Year 3 combined English, Art and Engineering as they spent the day exploring the Quentin Blake classic, Mrs Armitage on Wheels. They read and listened to an audio version of the story before writing their own acrostic poems to consolidate their learning. They designed their own bikes for the eccentric Mrs Armitage to ride and spent time in the Hive understanding the basic functions of gears. The day ended with the pupils writing a picnic menu and making a plasticine picnic basket for Mrs Armitage before engaging in an immensely fun role play of ‘Mrs Armitage Goes Surfing!’
Los Peces en el Rio! (The Fish in the River) formed the basis for a Spanish-themed day for Year 4 who enjoyed a combination of Spanish music and poetry with arts and crafts, as they delved into this classic story.
Meanwhile Year 5 enjoyed their first opportunity to get behind the wheels of the school-famous Goblin go-karts. From working collaboratively on bodywork designs to driving the cars, the Year 5s were given a taste of what it is like to be a part of the Green Goblins club.
Year 6 used their day to develop their study skills. Sessions throughout the day focused on the essential skills of time management, problem solving, logical reasoning and how to conduct reliable internet research.

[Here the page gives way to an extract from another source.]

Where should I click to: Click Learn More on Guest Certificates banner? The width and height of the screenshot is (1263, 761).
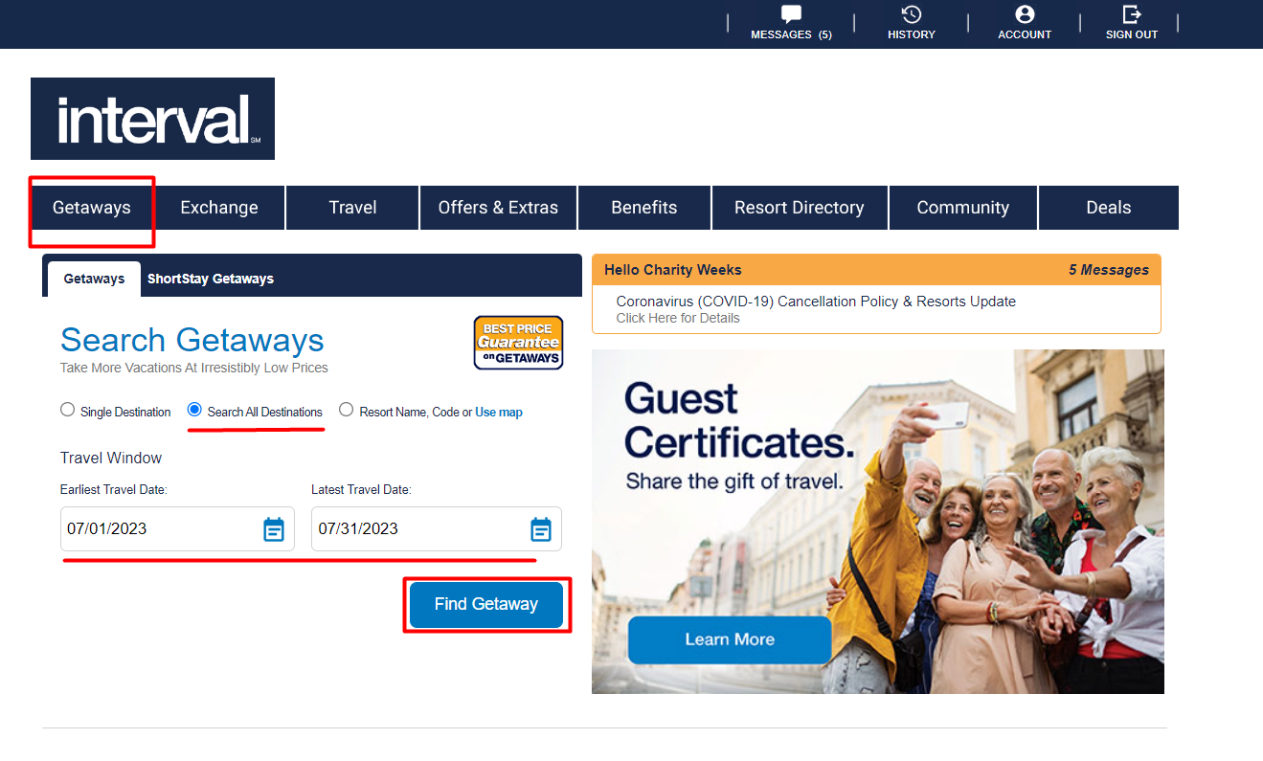730,639
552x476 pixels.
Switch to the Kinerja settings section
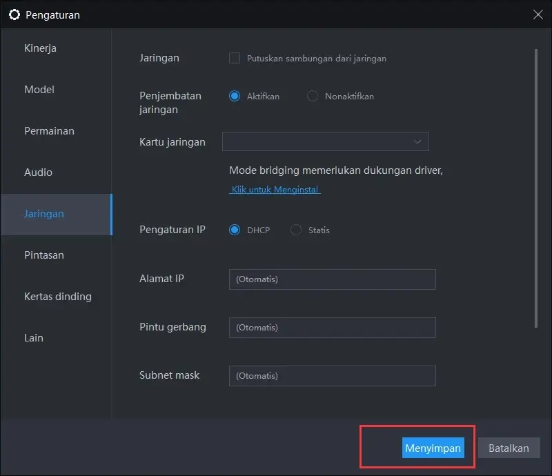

Year 7 focussed on their Arts Awards, which they will be working on throughout this academic year. On Tuesday their main focus was on skills sharing, a key part of the Arts Award and one which the pupils find particularly enjoyable. Pupils were challenged with teaching one of their classmates a particular skill in Art, Drama or Music.
Year 8 focused on exam techniques. They sat Maths and English papers, developed their verbal and non-verbal reasoning skills and learnt how to construct realistic revision plans. This helped them prepare for both their imminent senior school entrance exams and also for the exams they will be sitting in the future.
During Tutor sessions this week, pupils have been watching the short film, The Promise, an urban fairy tale of a young thief who tries to snatch an old woman’s bag. She finds she can’t have it without giving a promise in return… When she opens the bag, the thief is surprised to find only acorns. She begins an odyssey to keep her promise to “plant them”, wherever she can. Slowly, her city is revitalised. Nature returns. People are enchanted. Communities are renewed as nature thrives and people share in the restoration. Nature spreads through the city ‘like a song’. After watching the film pupils wrote their own eco promises on paper leaves such as, ‘I promise to grow more of my own vegetables’ and ‘I promise to create a wild meadow in an area of my garden.’ The leaves are being added to the Promise Tree which is on display in The Hub.
On the theme of leaves, Foundation have been working on symmetry during their work and activities based on the seasons, creating art using leaves as the basis of their symmetrical art work. Meanwhile Year 1 have been enjoying the tales of Elmer the Elephant and have made these delightfully cheery collages for their classrooms. Year 2 have been busy learning about The Great Fire of London as part of their Fire and Ice topic. They were inspired to write some shape poems using powerful adjectives and commas as you can see from these colourful displays.
And Finally …
Tonight I will be donning my Quiz Master hat, metaphorically speaking, for the SFPA online quiz. Excitement is clearly building as I discovered at the school gate this morning, when many pupils mentioned that they are looking forward to this family quiz. I have a set of wonderfully random questions, all about St Faith’s, which should keep us all entertained. Over 80 families are joining us, which is great news. I wish everyone – parents and children – an enjoyable evening and lots of good luck at the end of another busy and successful week at St Faith’s.